Stored data —
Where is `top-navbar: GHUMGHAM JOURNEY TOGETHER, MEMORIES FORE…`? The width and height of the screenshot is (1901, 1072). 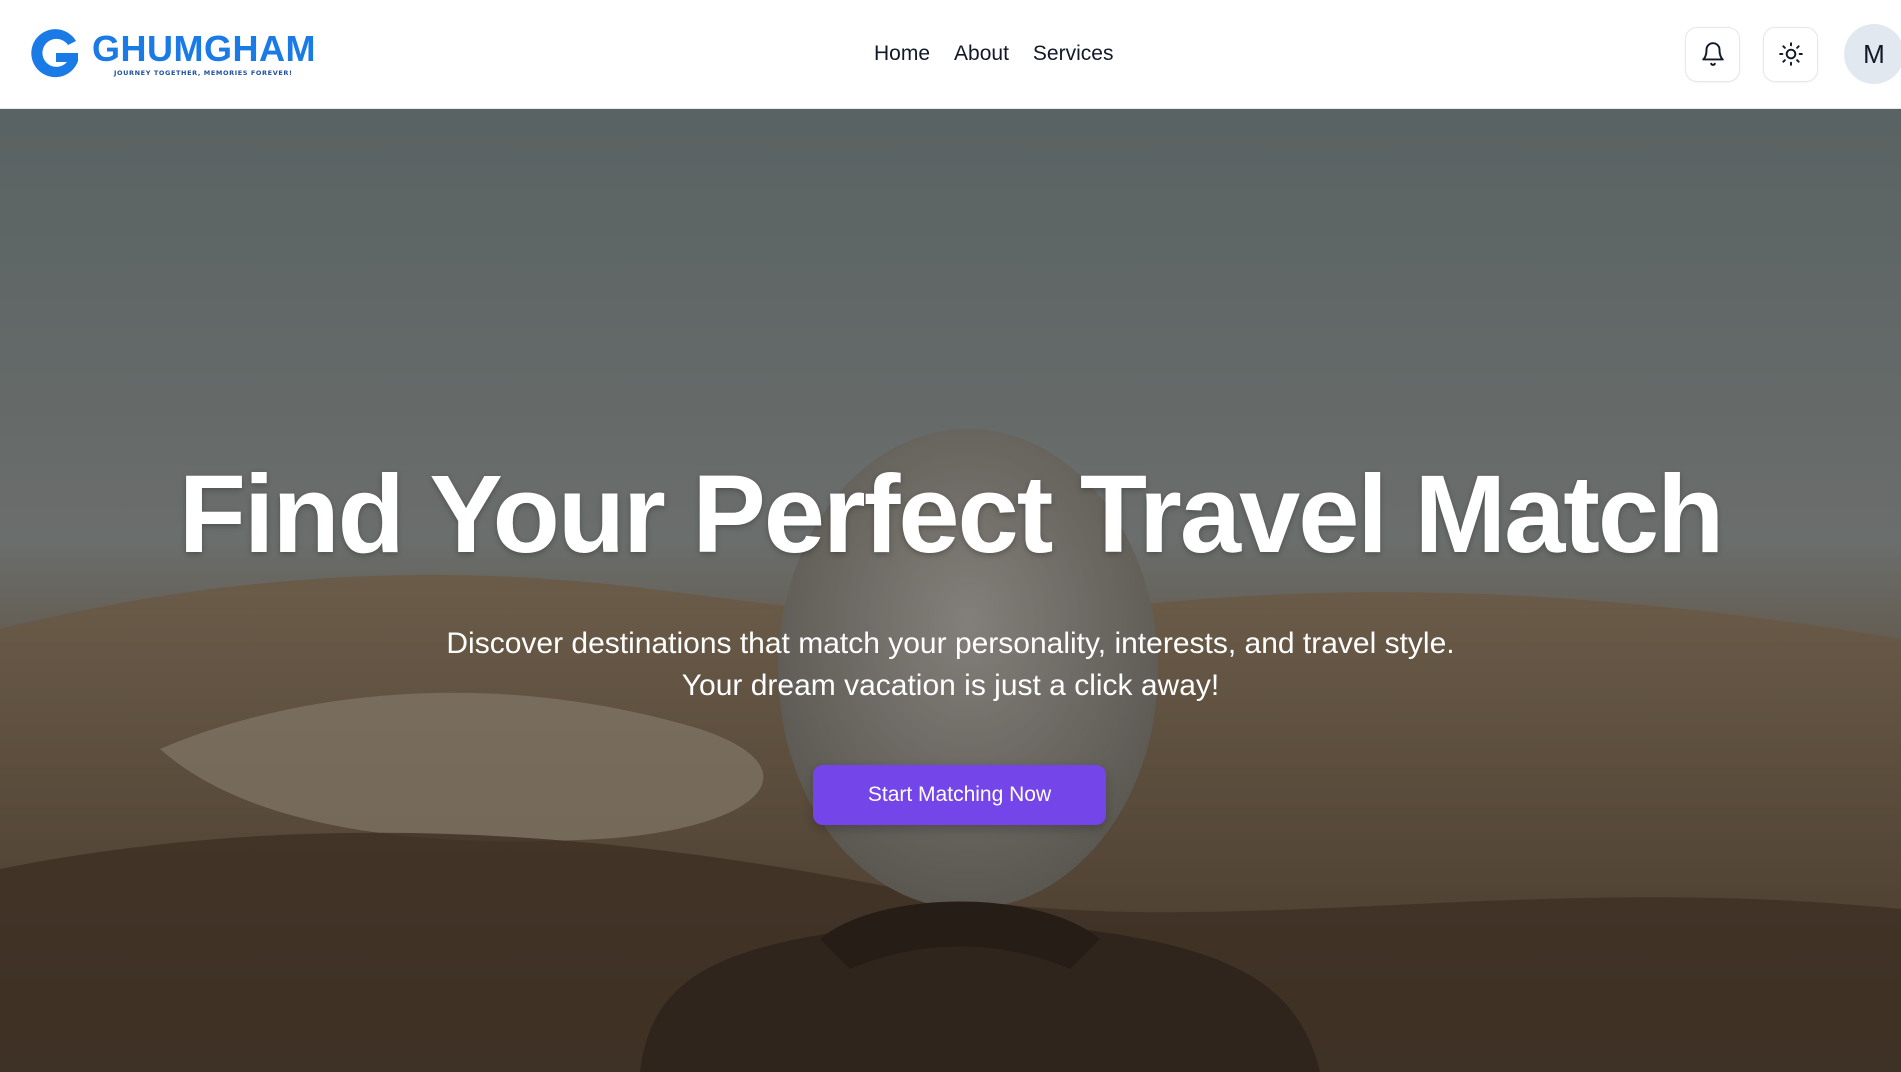
top-navbar: GHUMGHAM JOURNEY TOGETHER, MEMORIES FORE… is located at coordinates (950, 54).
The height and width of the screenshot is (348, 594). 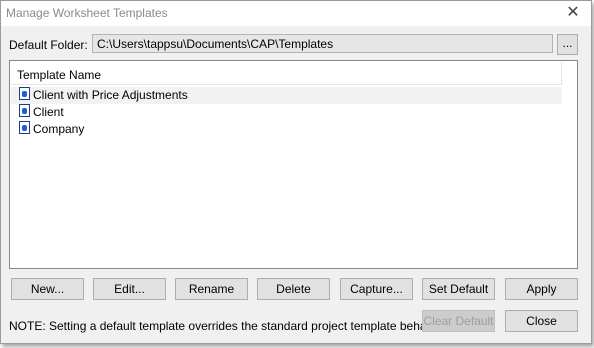 I want to click on default-folder-field: C:\Users\tappsu\Documents\CAP\Templates, so click(x=322, y=44).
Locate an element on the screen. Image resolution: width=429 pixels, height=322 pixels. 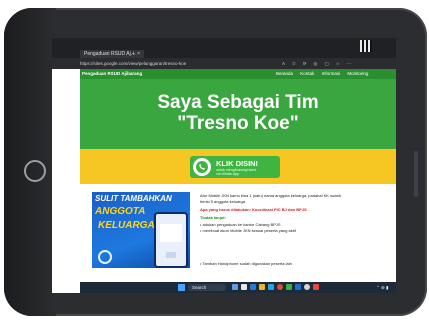
promo-image: SULIT TAMBAHKAN ANGGOTA KELUARGA? is located at coordinates (141, 230).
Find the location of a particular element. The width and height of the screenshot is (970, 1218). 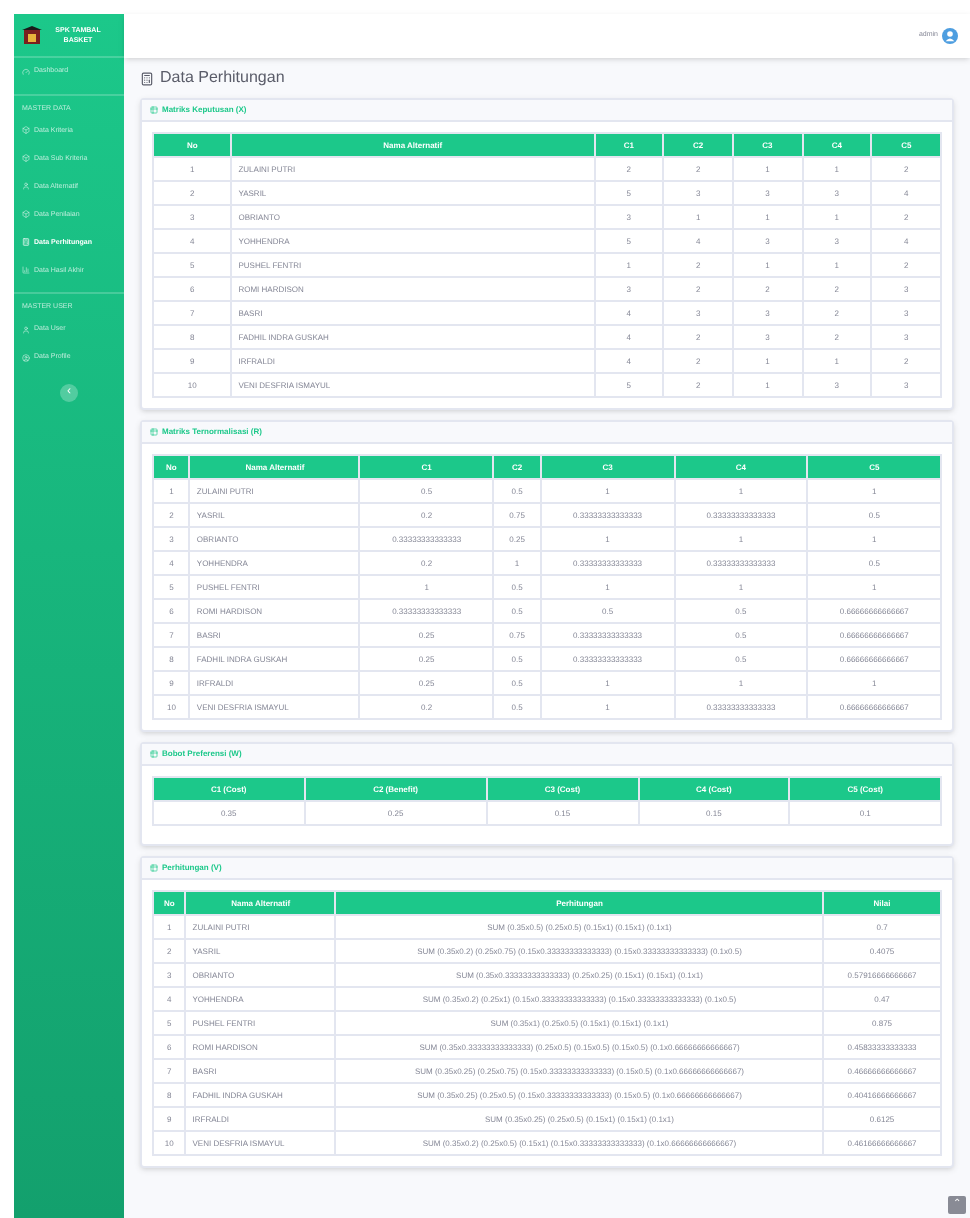

page-title: Data Perhitungan is located at coordinates (222, 78).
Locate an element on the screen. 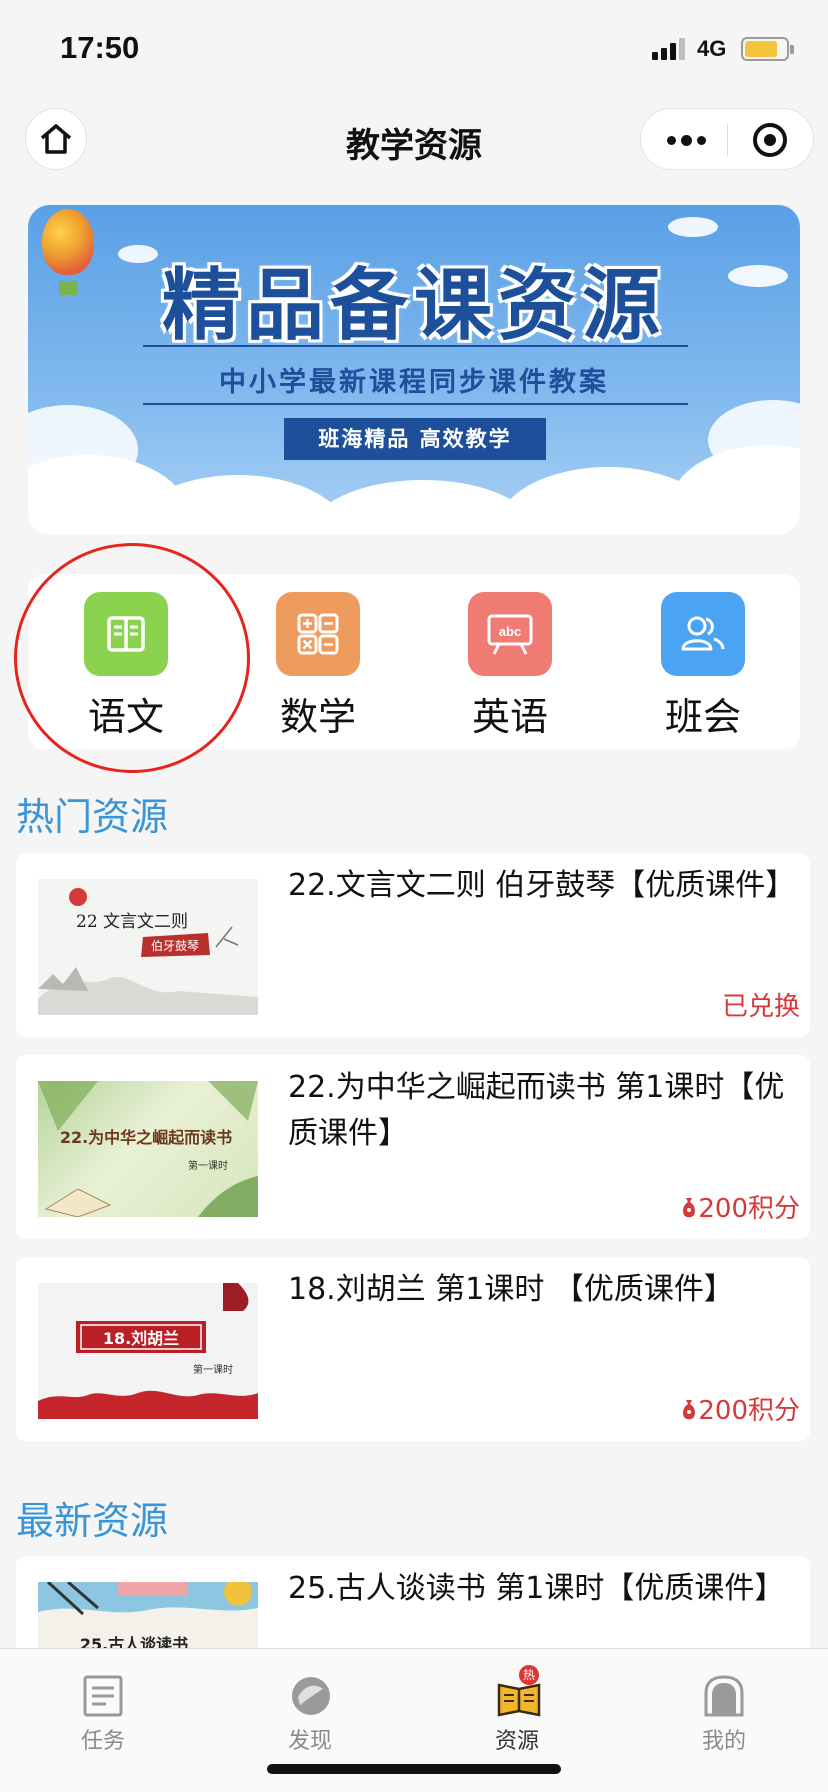 This screenshot has width=828, height=1792. category-english: abc 英语 is located at coordinates (510, 666).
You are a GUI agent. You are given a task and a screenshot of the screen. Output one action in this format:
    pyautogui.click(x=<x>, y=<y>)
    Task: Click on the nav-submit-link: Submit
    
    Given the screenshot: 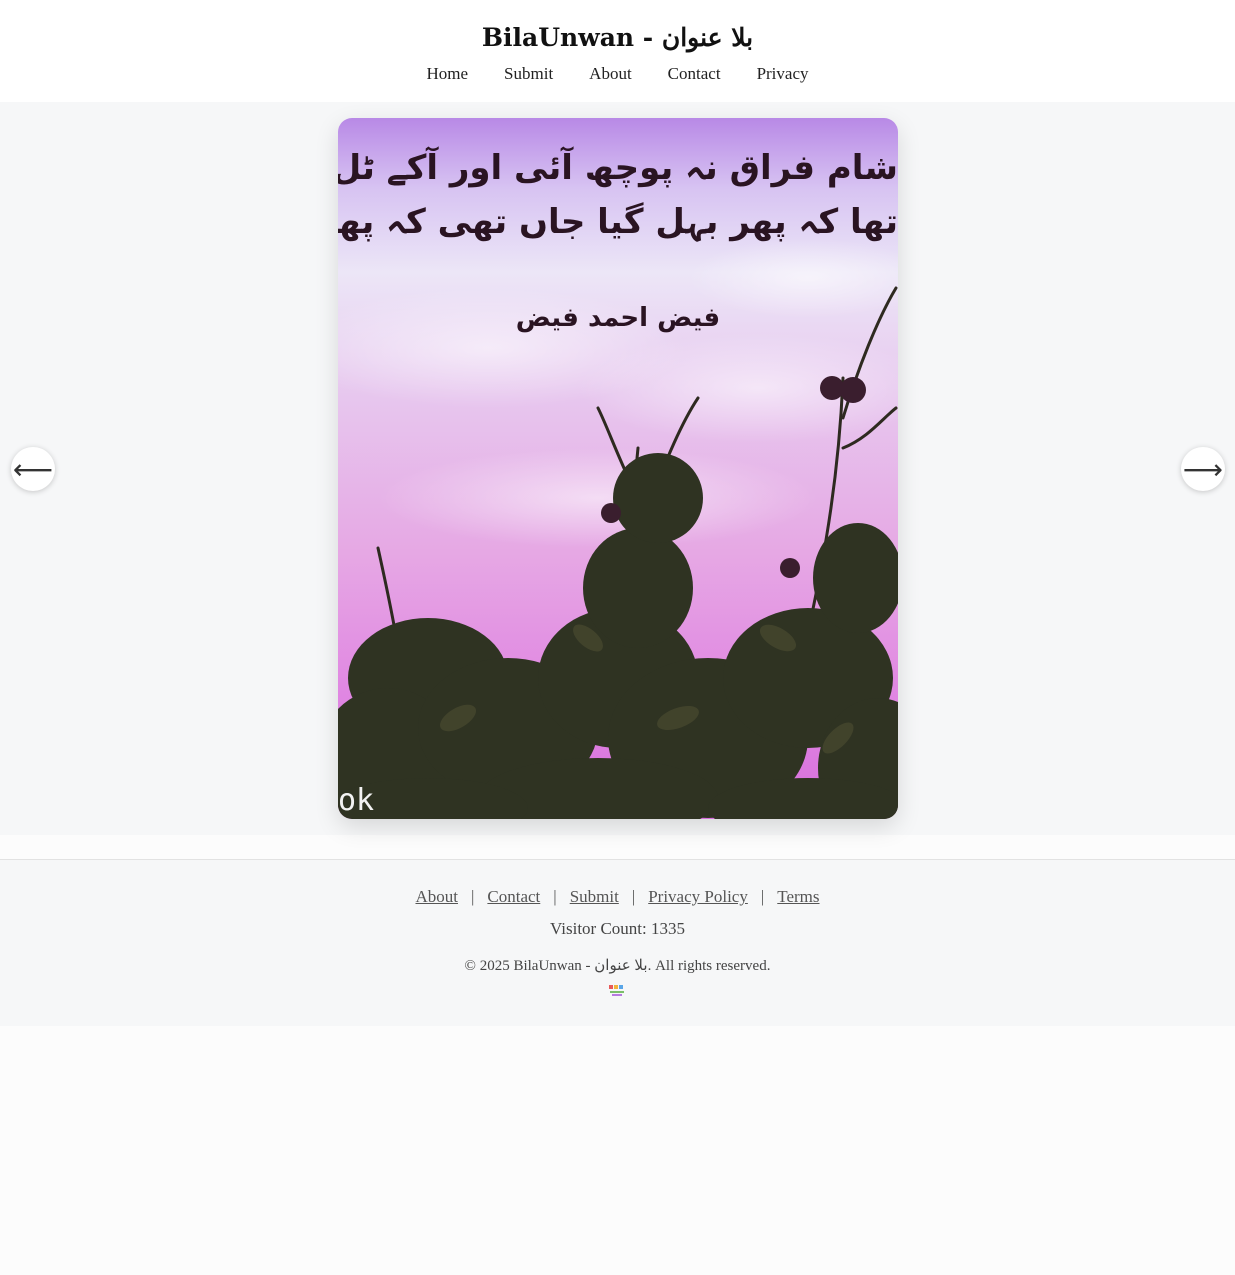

Exercise —
Reproduce the lines of the listing from the line with "Find the location" to the line with "page-title: Data Perhitungan", including both of those lines. Leave the pictures out.

Reply —
Find the location of a particular element. The width and height of the screenshot is (970, 1218). 

page-title: Data Perhitungan is located at coordinates (222, 78).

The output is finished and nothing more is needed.